→ **DIRECTIONS**:
Output exactly the lines of the listing below that run from the line with "Given: Open the weather icon showing 13 °C" through the line with "Task: Click the Показать аналитики button". No pictures.

++++ GIVEN DATA ++++

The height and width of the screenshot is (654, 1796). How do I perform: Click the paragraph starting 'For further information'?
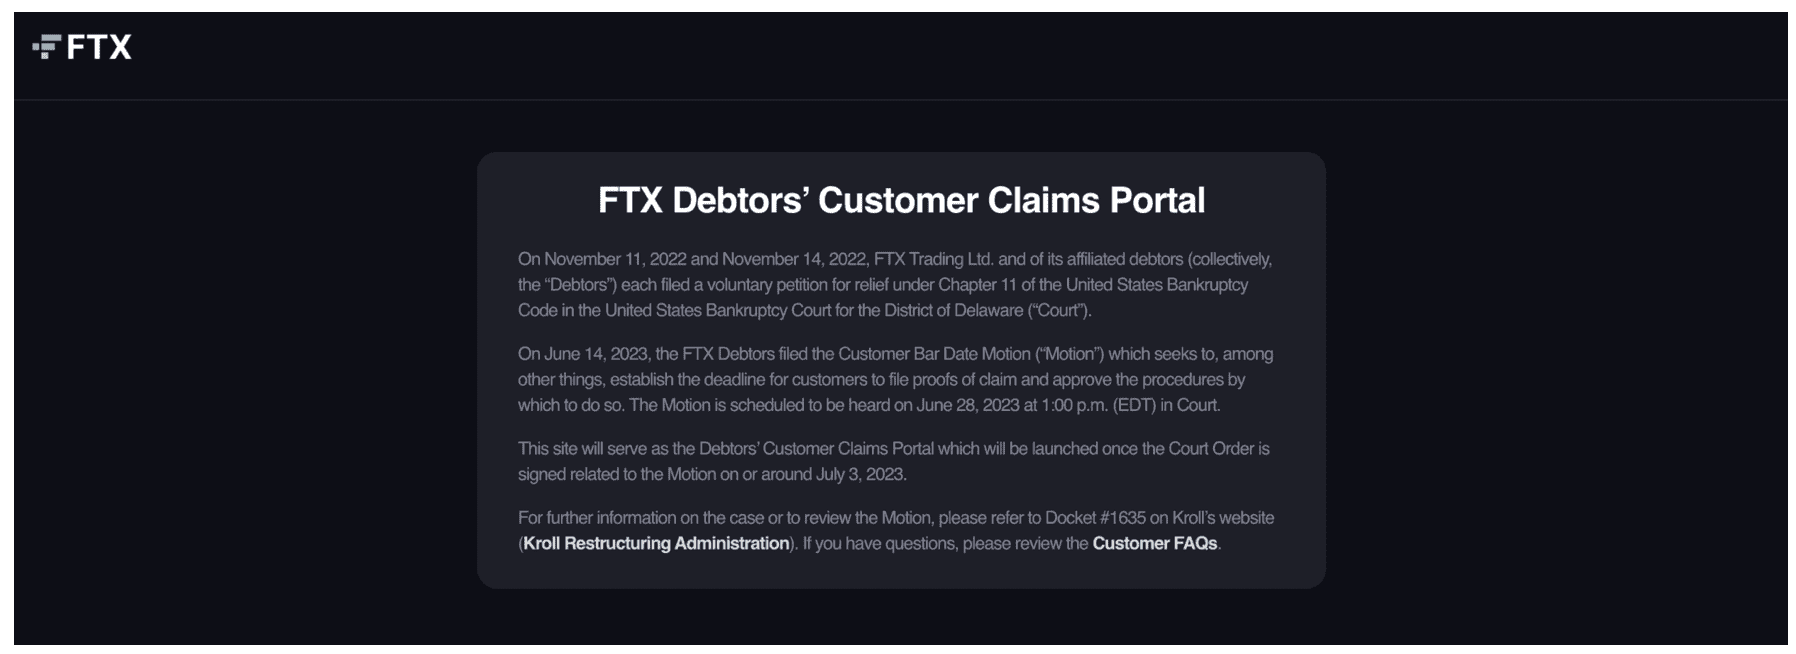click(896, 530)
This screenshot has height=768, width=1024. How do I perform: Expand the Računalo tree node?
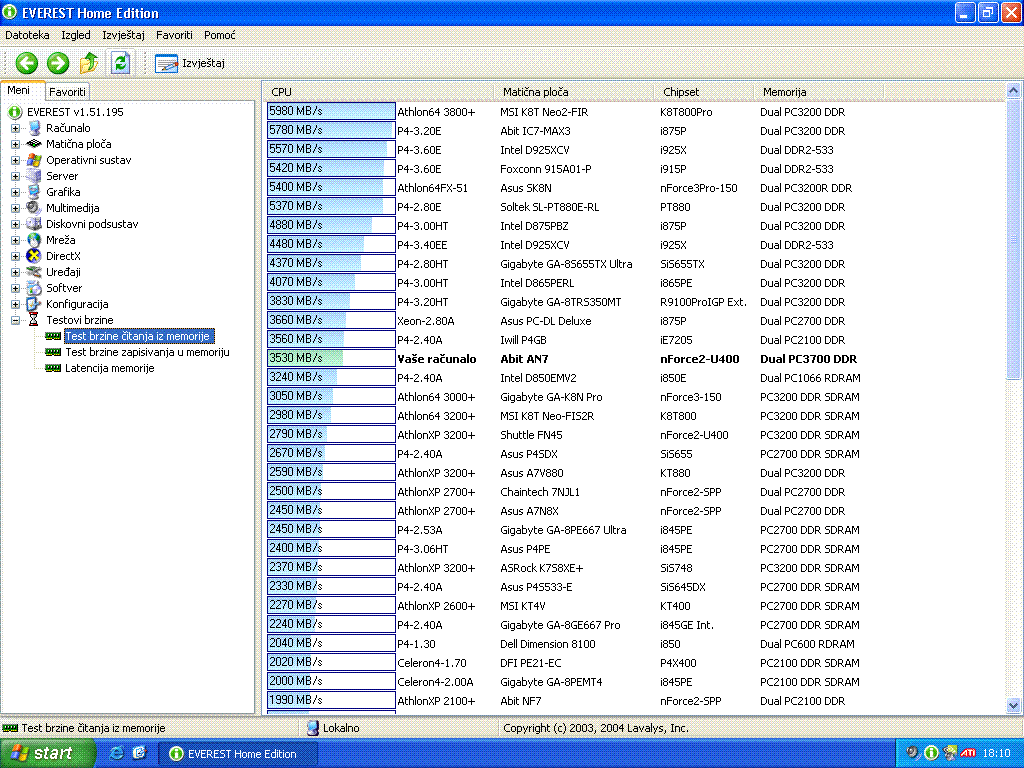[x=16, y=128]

++++
++++ GIVEN DATA ++++

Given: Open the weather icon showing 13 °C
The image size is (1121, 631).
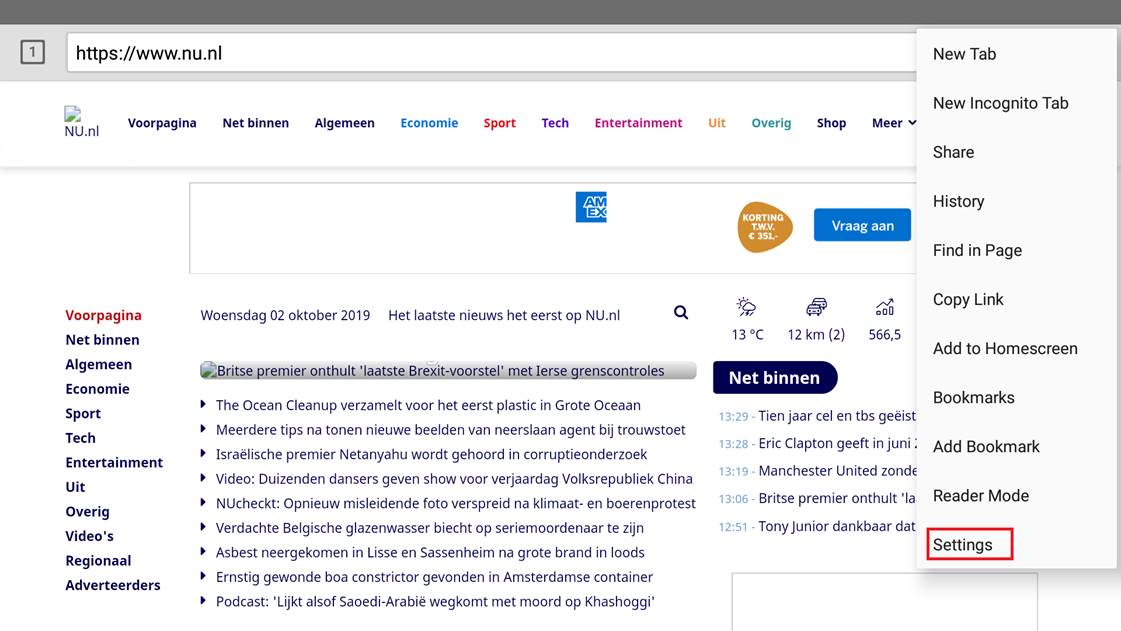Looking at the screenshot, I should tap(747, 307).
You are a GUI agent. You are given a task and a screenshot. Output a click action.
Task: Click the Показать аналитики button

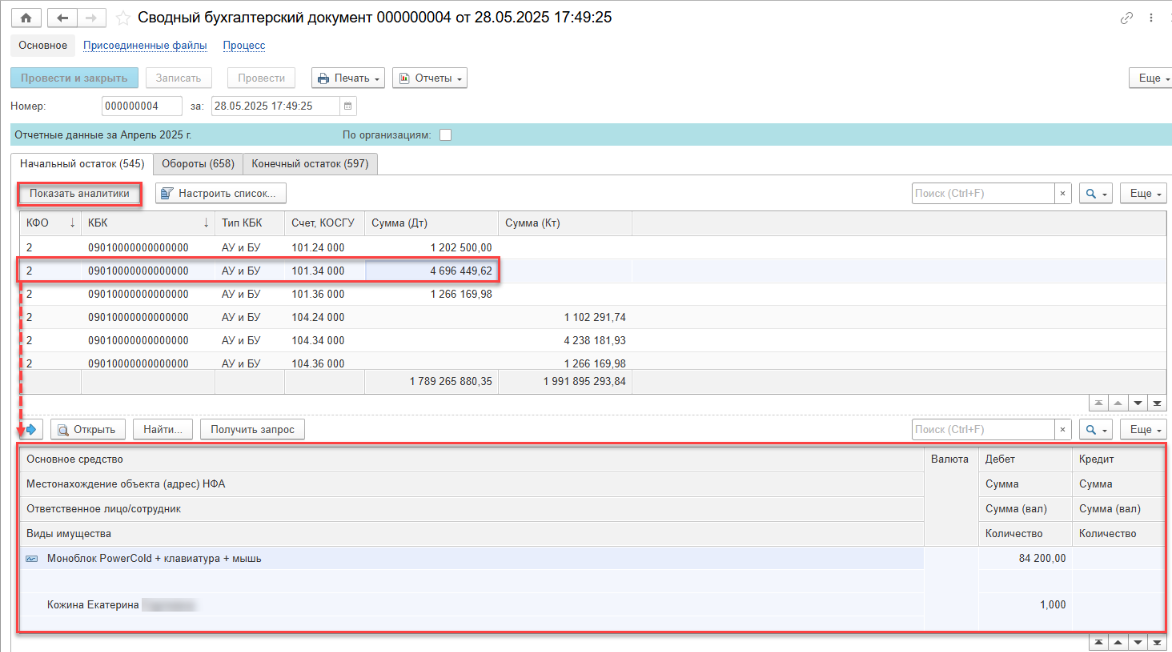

++++

→ **WRITTEN SOLUTION**:
Given: Open the weather icon showing 13 °C
The image size is (1121, 631).
Looking at the screenshot, I should tap(747, 307).
You are a GUI agent. You are given a task and a screenshot. Output a click action.
Task: Click the Показать аналитики button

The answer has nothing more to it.